Rush – Ice is being harvested from the Wyalusing Creek. ALSO Misses Frankie Davis, Mabel Hillis, Ethel Bunnell and Christie Curran, teachers in the high school at Rush, attended the Susquehanna County Teachers’ Association, at Hallstead.
Lakeview – The farmers who send their milk to Susquehanna are being asked to keep it at home about once a week, to help out on the surplus. It gives us a chance to make a little butter, and no excuse for using “oleo.”
Forest City – Hymen Joseph was in New York during the week, buying spring goods for Joseph’s Bazaar. ALSO Reese & Sredenschek, the new owners of the McLaughlin pond, are cutting ice of good quality. It is about a foot thick. The firm intends to handle ice during the season. ALSO The score of the basketball game between Forest City and St. John’s, of Pittston, was 22 to 4 with Forest City on top. High scorers were Watkins and McLaughlin, with 12 each.
Uniondale – The Burdick school has been opened after being closed for two weeks owing to the illness of the teacher, Mr. Russell, who had the measles. He is giving good satisfaction as a teacher. ALSO T. E. Carpenter has sold $40 worth of eggs from 16 pullets and an old hen since Nov. 17, 1920. And yet some people will say that egg farming will not pay.
Great Bend – It seems good to hear the old tannery whistle once more as it has resumed work again.
Dimock – Basketball was played at the community building, Friday evening, by a team from Hallstead and one of the Dimock teams. The visiting team was defeated, the score standing 38-19, in favor of Dimock. The Dimock high school girls also put on a game the same evening.
Thompson – The borough’s new electric light plant is now in operation. The shareholders are enjoying the new lights. Poles are being set and preparations made to light the streets. There will soon be no need for anyone to walk in darkness.
Jackson – Mrs. Fred Sheldon died at her home in the township, January 17. Interment in North Jackson cemetery, Crosier & Gelatt in charge. She leaves a husband and eight children to mourn her loss.
Bridgewater Twp. – There will be a clothes pin social at the Tyler school house, Friday evening, Jan. 28, for the benefit of the Montrose library. Ladies please bring cake, sandwiches and two clothes pins dressed alike. Everybody welcome.
Brooklyn – C. F. Richards, a veteran of the Civil War, while 76 years of age, does not look it, but admits he feels somewhat of a patriarch when he stops to recall that of around 100 men who left Montrose, with light hearts to join the army of the Potomac in January, 1862, he can remember but one survivor, T. L. Ainey, of South Montrose. Mr. Richards was 18 years old when he enlisted and that the members of his family were very patriotic is shown by the fact that a brother of 16 years, below the age limit, and his father, who was 48, three years above the age limit, managed, conveniently, forgetting the date of their first birthday, to join the army.
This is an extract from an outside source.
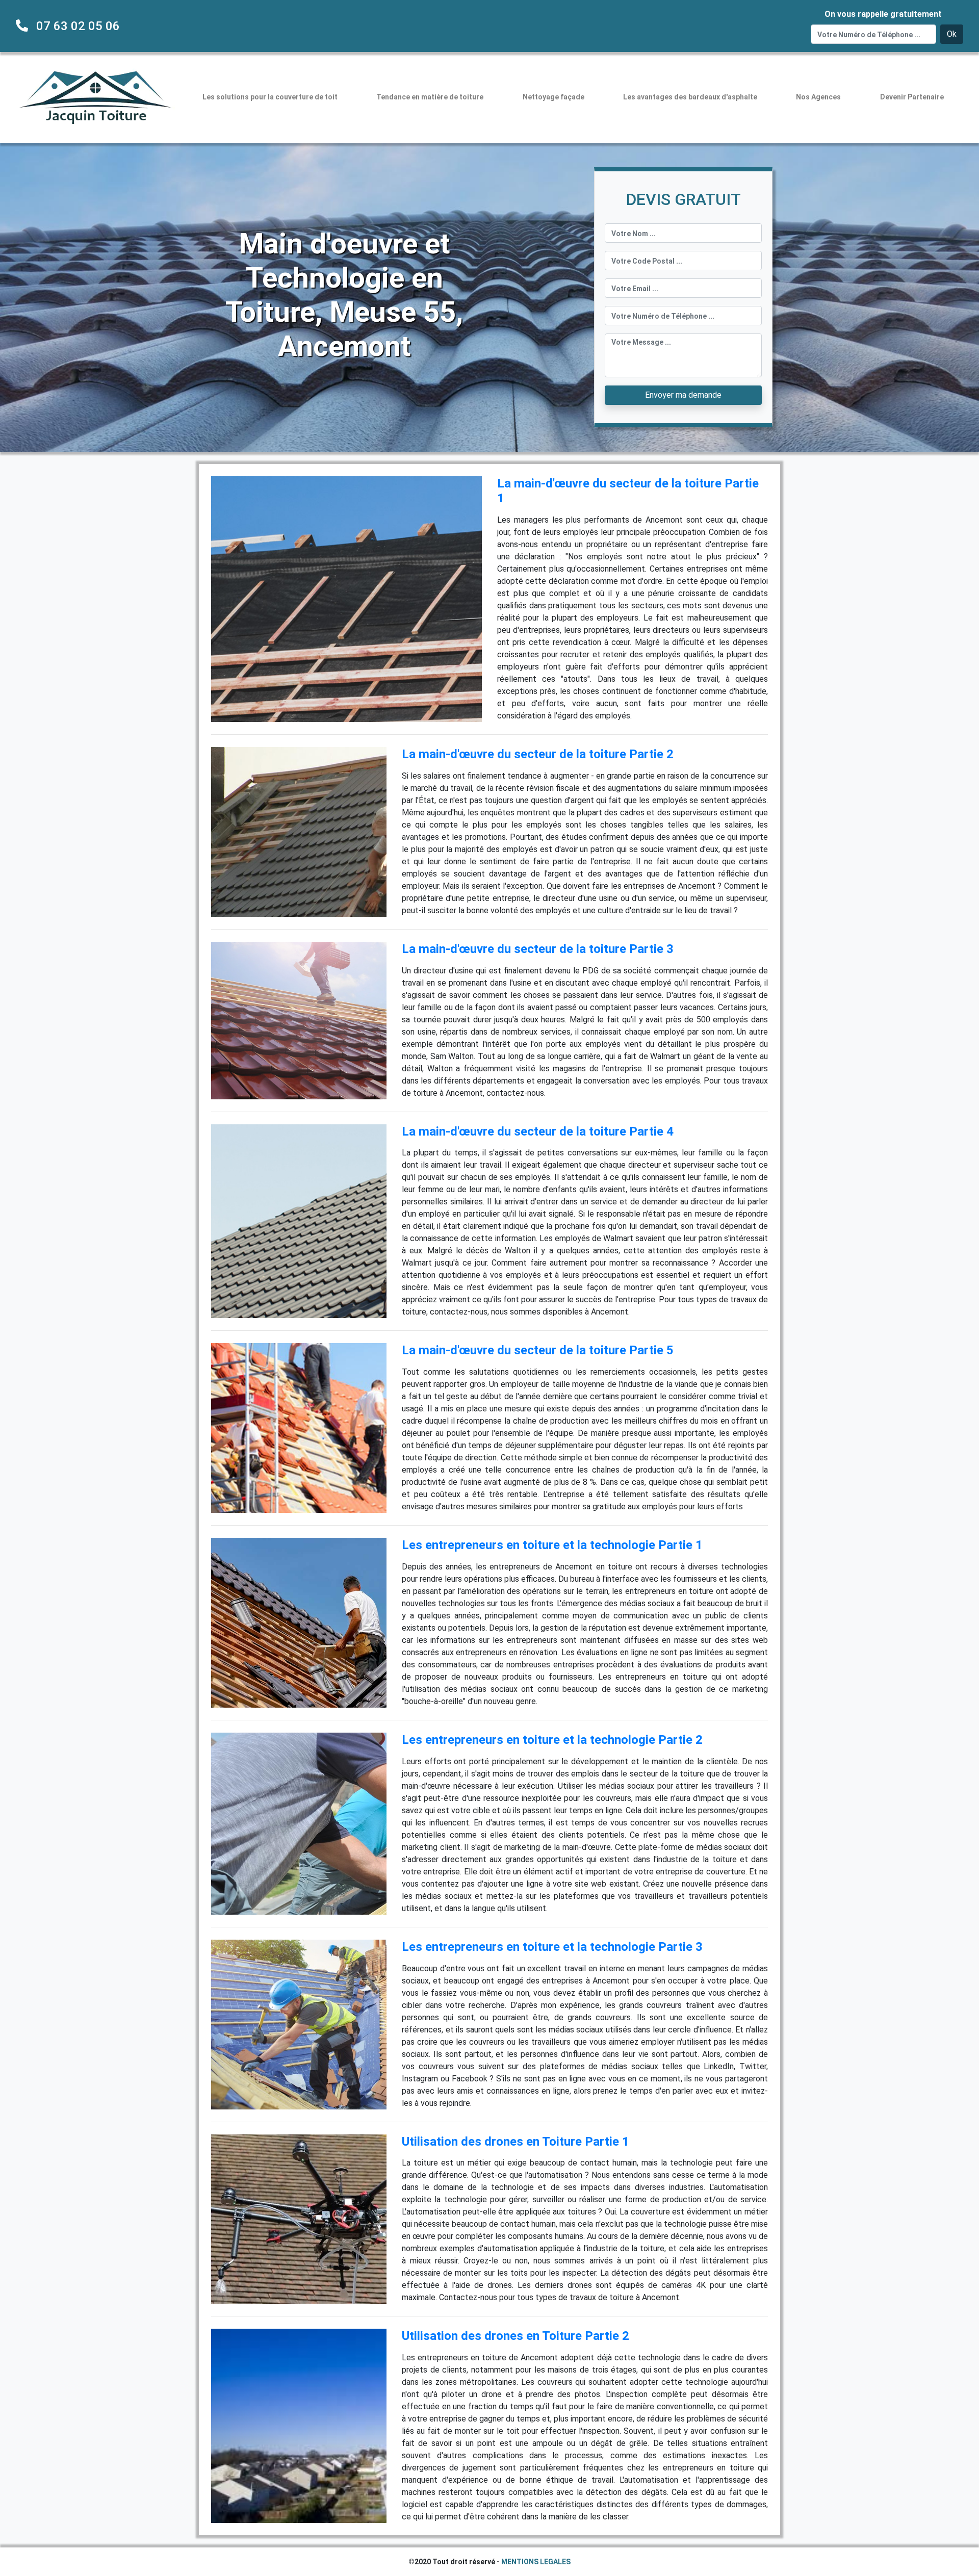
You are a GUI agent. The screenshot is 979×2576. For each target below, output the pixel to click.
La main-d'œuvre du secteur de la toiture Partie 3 (538, 949)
Susquehanna – Another big “lay-off” of men in the local shops was posted last Saturday, when over three hundred men were notified their services would not be needed after Jan. 27. About ten days ago, 160 men were laid off and another big reduction is reported as coming within a few days. The men have no idea when they will be recalled; the length of the lay-off depends upon business conditions. ALSO The Tri-Boro silk mill resumed work after a shut down since last fall, owing to the unsettled conditions of the silk market.
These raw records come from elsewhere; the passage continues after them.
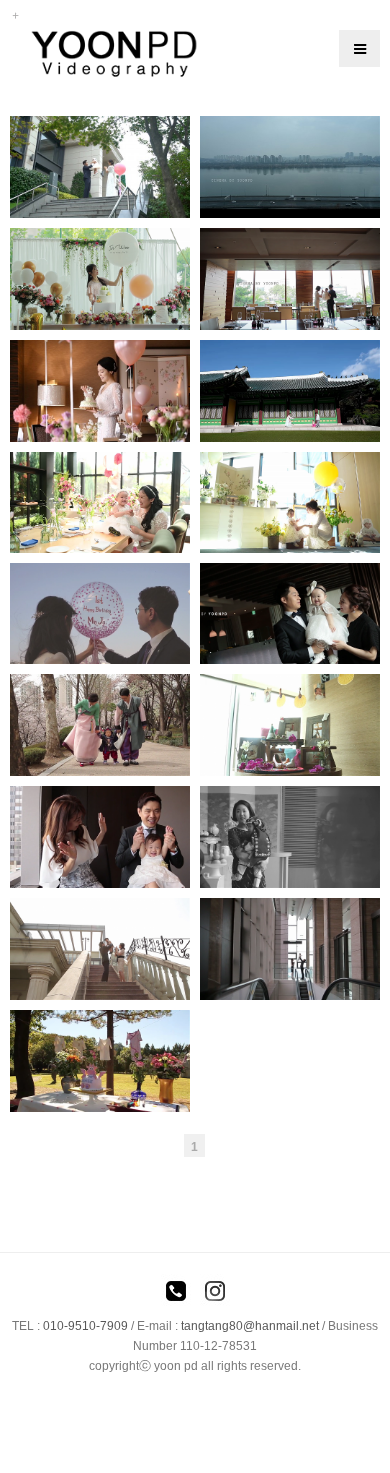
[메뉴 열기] (359, 48)
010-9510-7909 (85, 1326)
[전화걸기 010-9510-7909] (176, 1294)
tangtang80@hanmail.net (250, 1326)
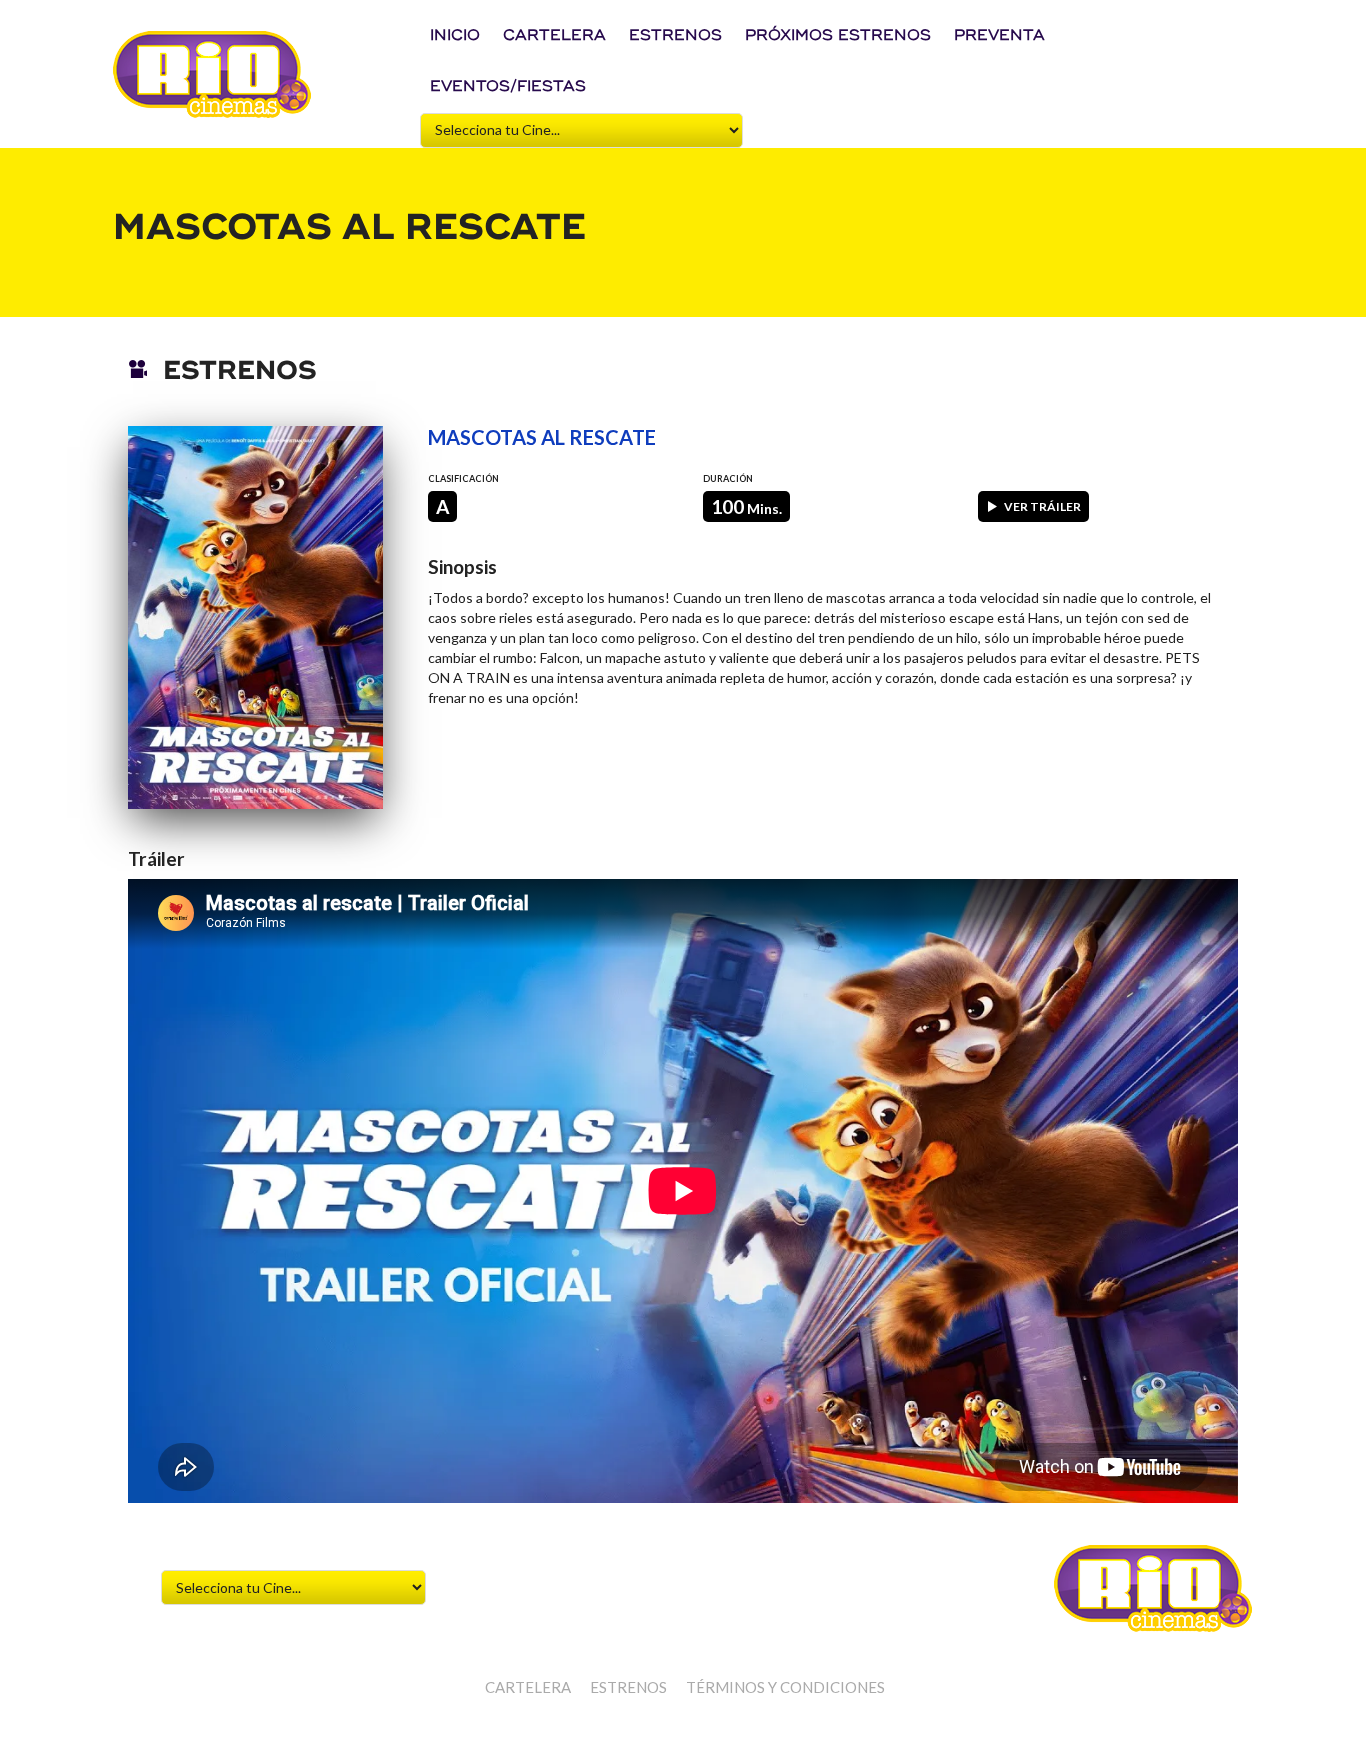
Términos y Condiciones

News Brief: A new use has been found for the electric flat iron. Attached to the light socket in a garage, it serves as an ideal means of warming the carburetor of the car on cold mornings and making a quick start possible. The only one who objects to its use is Mrs. Housewife, who avers that it soon destroys the smooth surface of the bottom of the iron. That’s a trifle, however, when compared to getting a stubborn car started.